I used the NumPy library to calculate summary statistics of the traffic signs data set:
- The size of training set is 34799
- The size of the validation set is 4410
- The size of test set is 12630
- The shape of a traffic sign image is 32x32x3
- The number of unique classes/labels in the data set is 43
Here is an exploratory visualization of the data set. It is a histogram showing how the data is distributed between 43 labels
As part of the preprocessing step, I combined all the dataset and reshuffled to generate the training, validation and testing datasets using the train_test_split function. Follwed by normalizing the data so the data has close to zero mean and equal variance. In future, I would like to experiment with data augmentation to generate additional data. As seen in the above histogram, the distribution of data between various labels is uneven. We could use data augmentation to balance it out and that would help produce even better results.
I started with the default LeNet-5 architecture and played around with adding Dropout layers which didn't seem to help much with the accuracy. My final model consisted of the following layers:
| Layer | Description |
|---|---|
| Input | 32x32x3 RGB image |
| Convolution 5x5 | 1x1 stride, valid padding, outputs 28x28x6 |
| RELU | |
| Max pooling | 2x2 stride, valid padding, outputs 14x14x6 |
| Convolution 5x5 | 1x1 stride, valid padding, outputs 10x10x16 |
| RELU | |
| Max pooling | 2x2 stride, valid padding, outputs 5x5x16 |
| Flatten | outputs 400 |
| Fully Connected | outputs 120 |
| RELU | |
| Fully Connected | outputs 84 |
| RELU | |
| Fully Connected | outputs 43 |
| Softmax |
To train the model, I used an adam optimizer, with a batch size of 256, learning rate of 0.002, running it for 10 epochs.
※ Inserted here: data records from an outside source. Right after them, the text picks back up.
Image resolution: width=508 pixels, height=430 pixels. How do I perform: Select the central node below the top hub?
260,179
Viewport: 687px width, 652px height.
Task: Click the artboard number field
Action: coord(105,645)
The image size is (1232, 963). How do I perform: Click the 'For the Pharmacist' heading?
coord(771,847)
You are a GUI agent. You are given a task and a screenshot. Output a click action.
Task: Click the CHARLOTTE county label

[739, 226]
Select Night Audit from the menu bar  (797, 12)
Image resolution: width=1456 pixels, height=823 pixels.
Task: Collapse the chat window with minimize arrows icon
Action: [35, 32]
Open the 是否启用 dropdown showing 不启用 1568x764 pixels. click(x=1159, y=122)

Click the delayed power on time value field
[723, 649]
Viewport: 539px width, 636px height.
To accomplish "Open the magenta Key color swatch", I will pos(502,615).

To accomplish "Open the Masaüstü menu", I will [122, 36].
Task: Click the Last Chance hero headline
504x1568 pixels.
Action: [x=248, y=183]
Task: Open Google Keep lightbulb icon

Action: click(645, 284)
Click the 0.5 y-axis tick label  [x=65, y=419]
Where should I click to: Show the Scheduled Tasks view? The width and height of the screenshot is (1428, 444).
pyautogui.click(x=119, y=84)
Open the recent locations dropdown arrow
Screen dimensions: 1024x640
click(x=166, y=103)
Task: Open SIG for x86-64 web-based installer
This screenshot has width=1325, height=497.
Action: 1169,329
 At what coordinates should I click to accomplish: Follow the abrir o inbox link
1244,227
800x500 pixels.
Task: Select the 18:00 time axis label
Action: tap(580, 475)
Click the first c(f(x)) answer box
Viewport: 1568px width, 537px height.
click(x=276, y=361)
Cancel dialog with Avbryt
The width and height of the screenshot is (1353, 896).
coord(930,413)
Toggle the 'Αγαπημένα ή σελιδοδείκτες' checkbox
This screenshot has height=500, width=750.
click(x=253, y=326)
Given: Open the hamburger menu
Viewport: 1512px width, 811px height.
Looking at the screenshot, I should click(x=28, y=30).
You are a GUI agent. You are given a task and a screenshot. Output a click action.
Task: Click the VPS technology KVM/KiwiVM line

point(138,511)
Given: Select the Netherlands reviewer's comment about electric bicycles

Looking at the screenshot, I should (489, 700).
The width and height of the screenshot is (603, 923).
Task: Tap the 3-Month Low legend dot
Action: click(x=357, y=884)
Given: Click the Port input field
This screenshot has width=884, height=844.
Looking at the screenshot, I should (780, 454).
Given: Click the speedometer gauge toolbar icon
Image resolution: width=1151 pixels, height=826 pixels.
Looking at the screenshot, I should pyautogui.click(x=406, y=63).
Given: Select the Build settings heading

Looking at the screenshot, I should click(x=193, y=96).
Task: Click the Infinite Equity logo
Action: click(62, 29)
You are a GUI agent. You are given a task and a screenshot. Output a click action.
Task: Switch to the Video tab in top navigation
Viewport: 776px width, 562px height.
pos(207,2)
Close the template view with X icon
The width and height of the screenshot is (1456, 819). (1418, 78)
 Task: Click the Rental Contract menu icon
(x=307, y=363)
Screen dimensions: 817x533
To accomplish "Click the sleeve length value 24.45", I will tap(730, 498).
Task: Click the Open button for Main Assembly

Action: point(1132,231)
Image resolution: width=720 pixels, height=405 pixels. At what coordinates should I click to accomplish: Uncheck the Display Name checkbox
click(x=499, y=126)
I followed an iterative approach converging to an accuracy > 0.93. Since I already had an implementation for the LeNet-5 architecture, I just went ahead with that in the beginning by just modifying the image channel depth to 3. Later, more fully connected layers were added to the bottom and a dropout layer with a 0.9 dropout was also included in between these fully connected layers. But this did not help increase the accuracy, so I reverted back to the original architecture. What helped was shuffling and normalizing of data in the pre-processing stages. The learning rate hyperparameter was increased from 0.001 to 0.002 for faster convergence since I observed that with the default learning rate, it required more number of epochs to reach the optimum accuracy.
My final model results were:
- validation set accuracy of 97.4%
- test set accuracy of 97.5%
Since, the validation set accuracy is very close to the test set accuracy, the model is working well. In future, data augmentation coupled with a droupout layer should help increase the accuracy.
Below are five German traffic signs that I found on the web:
The last image might be difficult to classify because of its low contrast ratio.
Here are the results of the prediction:
| Image | Prediction |
|---|---|
| Dangerous curve to the right | Dangerous curve to the right |
| Keep right | Keep right |
| No passing | No passing |
| Priority road | Priority road |
| Roundabout mandatory | Roundabout mandatory |
The model was able to correctly guess 5 of the 5 traffic signs, which gives an accuracy of 100%. This compares favorably to the accuracy on the test set of 97.2%
The code for making predictions on my final model is located in the 9th cell of the Ipython notebook. For the first image, the model is sure that this is a Dangerous curve to the right sign (probability of 1.0), and the image does contain a stop sign. The last image was relatively difficult to classify due to the low contrast. But the model could predict it with a probability of 0.94. The top five soft max probabilities were:
| Probability | Prediction |
|---|---|
| 1.00 | Dangerous curve to the right |
| 1.00 | Keep right |
| 1.00 | No passing |
| 1.00 | Priority road |
| 0.95 | Roundabout mandatory |